La custodia no es una victoria, es una responsabilidad

Cuando un juez pronuncia la palabra custodia, hay quienes la escuchan como un trofeo. Como si alguien hubiera ganado una batalla y otro la hubiera perdido. Yo no. Yo la escuché como se escuchan las cosas grandes: con miedo, con silencio y con un peso nuevo cayendo sobre los hombros.

Porque la custodia no se celebra. Se asume.

Ser padre soltero con custodia no significa haber “vencido” a nadie. No es una medalla ni una revancha. Es, en el mejor de los casos, la confirmación de que ahora eres el adulto principal en la vida cotidiana de alguien que depende de ti para todo: comer, dormir, llegar a tiempo, aprender, sentirse seguro.

La primera noche que mis hijos se quedaron a dormir conmigo sin fecha de regreso, entendí eso con claridad. No hubo euforia. Hubo una lista mental interminable: ¿mañana hay escuela?, ¿dónde está el uniforme?, ¿qué comen?, ¿quién los cuida si me enfermo?, ¿qué hago si no puedo con todo?

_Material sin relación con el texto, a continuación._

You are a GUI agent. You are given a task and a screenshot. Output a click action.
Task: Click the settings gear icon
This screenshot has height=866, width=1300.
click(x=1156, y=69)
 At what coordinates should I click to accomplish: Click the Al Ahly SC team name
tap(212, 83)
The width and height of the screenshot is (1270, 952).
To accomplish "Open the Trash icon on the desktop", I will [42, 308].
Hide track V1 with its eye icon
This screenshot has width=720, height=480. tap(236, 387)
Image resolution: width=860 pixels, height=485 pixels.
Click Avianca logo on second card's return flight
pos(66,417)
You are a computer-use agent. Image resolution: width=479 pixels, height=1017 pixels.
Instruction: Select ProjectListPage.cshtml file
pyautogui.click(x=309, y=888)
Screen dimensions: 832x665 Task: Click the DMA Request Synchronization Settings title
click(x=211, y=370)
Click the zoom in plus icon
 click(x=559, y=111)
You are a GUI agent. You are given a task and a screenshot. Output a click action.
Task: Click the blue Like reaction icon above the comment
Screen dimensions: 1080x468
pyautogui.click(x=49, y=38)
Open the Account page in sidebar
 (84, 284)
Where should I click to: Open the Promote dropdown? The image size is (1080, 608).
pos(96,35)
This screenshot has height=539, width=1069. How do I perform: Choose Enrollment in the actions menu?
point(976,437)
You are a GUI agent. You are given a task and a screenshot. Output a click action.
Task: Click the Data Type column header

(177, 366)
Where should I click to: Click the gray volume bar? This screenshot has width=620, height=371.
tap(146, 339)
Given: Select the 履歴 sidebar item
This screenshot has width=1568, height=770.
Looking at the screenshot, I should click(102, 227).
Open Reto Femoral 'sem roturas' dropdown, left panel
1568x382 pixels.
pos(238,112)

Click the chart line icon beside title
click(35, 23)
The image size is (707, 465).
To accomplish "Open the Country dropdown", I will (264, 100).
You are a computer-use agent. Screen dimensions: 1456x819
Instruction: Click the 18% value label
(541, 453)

La custodia no te da poder; te quita excusas.

De pronto, ya no hay con quién turnarse el cansancio. No hay a quién delegar lo urgente. No hay “luego lo vemos”. Cada decisión —desde la más mínima hasta la más importante— pasa por ti. Y aunque nadie te lo diga, sabes que cada error pesa el doble.

También llega el juicio externo. El “qué suerte tuviste”. El “ganaste”. El “al menos tú te quedaste con ellos”. Frases que no alcanzan a ver lo evidente: que quedarse no es lo mismo que cargar. Que la presencia permanente exige una energía emocional que no se ve en las fotos.

Y aun así, hay una trampa peligrosa: usar la custodia como argumento moral. Como si tenerla te hiciera mejor padre o peor expareja al otro. Como si automáticamente te colocara del lado correcto de la historia. Nada más lejos de la realidad.


La custodia no cancela al otro progenitor. No borra su lugar. No te convierte en dueño de los hijos. Te convierte en guardián de su estabilidad.


Eso implica algo difícil de aceptar: cuidar el vínculo con quien no está. Facilitar llamadas. Respetar tiempos. No hablar desde el rencor. No usar la cercanía diaria como ventaja emocional. Porque los hijos no son territorio conquistado, son personas en formación.

Ser padre soltero con custodia es aprender a sostener sin aplastar. A poner límites sin autoritarismo. A pedir ayuda sin sentir que fallaste. A reconocer que no siempre puedes solo, aunque muchas veces no tengas opción.

La verdadera responsabilidad no está en firmar documentos ni en ganar juicios, sino en levantarte cada día con la misma constancia. En ser estable cuando todo se mueve. En no convertir tu cansancio en reproche. En entender que nadie te debe aplausos por hacer lo que corresponde.

La custodia no es una victoria porque no hay un enemigo derrotado. Hay, en todo caso, una infancia que necesita adultos a la altura.

Y eso, más que ganar, es un compromiso que se renueva todos los días.

Nos leemos la próxima semana

Andrés Ugalde Rivas.- Soy padre de dos hijos, abogado, docente universitario, y constante cuestionador de la masculinidad actual. Amo a Sansón y Dalila mis perros, y me gusta el ciclismo y nadar.